═══ Excerpted text ═══

The government announced these varied deregulation plans during the sixth trade and investment promotion meeting on August 12. They are designed to promote investment in prospective service industries, a key item in the government's three-year blueprint for economic growth.

 

"Korea has huge potential to become a leader in service industries, as we have world-class information and medical technologies as well as great enthusiasm for education and a talented work force," said President Park Geun-hye. "We need to develop key service industries such as healthcare, tourism, finance and software through openness and competition, and improve their competitiveness."

The establishment of four large-scale resorts
The government intends to encourage the establishment of integrated tourist resorts that feature hotels, convention facilities, casinos and performance halls. As of now, only four such resorts are in the works. The LOCZ consortium, the Paradise Group and Dream Island intend will operate resorts on Yeongjongdo Island off the coast of Incheon, and then the Jeju Myths and History Theme Park is on Jeju Island. They are all expected to open between 2017 and 2020. A total of KRW 8.7 trillion will be invested into the four projects.

═══ Extracted records ═══

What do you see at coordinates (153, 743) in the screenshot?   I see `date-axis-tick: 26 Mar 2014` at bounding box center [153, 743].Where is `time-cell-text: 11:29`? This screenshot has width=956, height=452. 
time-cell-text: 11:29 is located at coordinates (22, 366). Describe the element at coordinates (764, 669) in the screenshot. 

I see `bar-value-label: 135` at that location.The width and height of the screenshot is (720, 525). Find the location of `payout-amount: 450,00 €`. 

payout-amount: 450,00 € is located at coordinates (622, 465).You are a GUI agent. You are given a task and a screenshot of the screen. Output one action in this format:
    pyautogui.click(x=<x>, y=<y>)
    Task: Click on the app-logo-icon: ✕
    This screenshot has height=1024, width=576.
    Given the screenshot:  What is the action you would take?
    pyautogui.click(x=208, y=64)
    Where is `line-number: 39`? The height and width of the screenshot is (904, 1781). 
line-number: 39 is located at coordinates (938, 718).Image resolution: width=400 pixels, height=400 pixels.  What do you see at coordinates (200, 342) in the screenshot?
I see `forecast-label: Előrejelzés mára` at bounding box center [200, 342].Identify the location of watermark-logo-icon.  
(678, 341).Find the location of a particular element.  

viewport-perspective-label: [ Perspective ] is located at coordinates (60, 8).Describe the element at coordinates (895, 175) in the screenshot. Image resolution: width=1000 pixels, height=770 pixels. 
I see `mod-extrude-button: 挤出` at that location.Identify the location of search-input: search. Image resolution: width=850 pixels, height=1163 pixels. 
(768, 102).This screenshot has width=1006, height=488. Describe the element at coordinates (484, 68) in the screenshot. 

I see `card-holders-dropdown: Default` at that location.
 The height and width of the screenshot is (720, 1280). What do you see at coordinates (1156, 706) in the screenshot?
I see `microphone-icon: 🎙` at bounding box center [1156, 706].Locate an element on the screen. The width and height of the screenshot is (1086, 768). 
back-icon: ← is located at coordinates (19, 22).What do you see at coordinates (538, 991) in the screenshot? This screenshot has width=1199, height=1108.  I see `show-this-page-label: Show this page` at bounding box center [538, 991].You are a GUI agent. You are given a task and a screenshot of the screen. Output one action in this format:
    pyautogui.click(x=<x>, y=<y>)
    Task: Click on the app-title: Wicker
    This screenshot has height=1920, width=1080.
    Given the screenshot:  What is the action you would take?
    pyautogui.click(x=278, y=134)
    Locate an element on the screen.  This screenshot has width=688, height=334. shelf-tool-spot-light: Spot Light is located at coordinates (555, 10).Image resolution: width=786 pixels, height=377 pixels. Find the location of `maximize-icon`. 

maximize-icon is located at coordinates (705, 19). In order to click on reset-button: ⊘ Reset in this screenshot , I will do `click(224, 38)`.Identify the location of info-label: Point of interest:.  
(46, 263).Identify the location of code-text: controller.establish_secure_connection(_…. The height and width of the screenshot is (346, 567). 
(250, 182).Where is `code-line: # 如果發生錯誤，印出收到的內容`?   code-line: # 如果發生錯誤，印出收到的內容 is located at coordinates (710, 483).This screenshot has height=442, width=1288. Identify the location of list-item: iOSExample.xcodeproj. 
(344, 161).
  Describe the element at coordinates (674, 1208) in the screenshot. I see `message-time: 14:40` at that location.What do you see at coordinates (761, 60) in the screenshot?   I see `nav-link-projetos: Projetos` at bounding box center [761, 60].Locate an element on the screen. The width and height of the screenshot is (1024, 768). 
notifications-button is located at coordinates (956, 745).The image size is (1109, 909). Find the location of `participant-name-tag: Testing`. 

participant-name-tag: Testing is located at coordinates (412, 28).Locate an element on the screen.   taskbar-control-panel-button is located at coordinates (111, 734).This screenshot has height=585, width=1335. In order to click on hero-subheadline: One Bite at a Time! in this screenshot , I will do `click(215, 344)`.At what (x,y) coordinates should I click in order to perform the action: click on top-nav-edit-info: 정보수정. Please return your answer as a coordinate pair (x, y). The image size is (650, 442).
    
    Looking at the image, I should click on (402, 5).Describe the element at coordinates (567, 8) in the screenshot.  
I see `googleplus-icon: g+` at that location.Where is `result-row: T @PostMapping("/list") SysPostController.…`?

═══

- [Complete the following]:
A. Answer these questions from the Korea service industries text:
(i) On what date was the sixth trade and investment promotion meeting held?
(ii) Which four key service industries did President Park Geun-hye name?
(iii) What is the total amount to be invested in the four resort projects?
B. Translate this sentence from the Korea service industries text into Spanish: "The government intends to encourage the establishment of integrated tourist resorts that feature hotels, convention facilities, casinos and performance halls."

- [Responses in order]:
A.
(i) August 12
(ii) Healthcare, tourism, finance and software
(iii) KRW 8.7 trillion

B. El gobierno tiene la intención de fomentar la creación de complejos turísticos integrados que cuenten con hoteles, instalaciones para convenciones, casinos y salas de espectáculos.